_Information shown_
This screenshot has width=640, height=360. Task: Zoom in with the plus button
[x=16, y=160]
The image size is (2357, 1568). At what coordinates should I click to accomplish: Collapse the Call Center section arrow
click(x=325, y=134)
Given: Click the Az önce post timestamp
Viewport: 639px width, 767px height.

_Your instructions_
Write out the entries above word for word.

_Written answer_
This screenshot has width=640, height=360. Task: Zoom in with the plus button
[x=16, y=160]
The image size is (2357, 1568). At what coordinates should I click to accomplish: Collapse the Call Center section arrow
click(x=325, y=134)
Given: Click the Az önce post timestamp
Viewport: 639px width, 767px height.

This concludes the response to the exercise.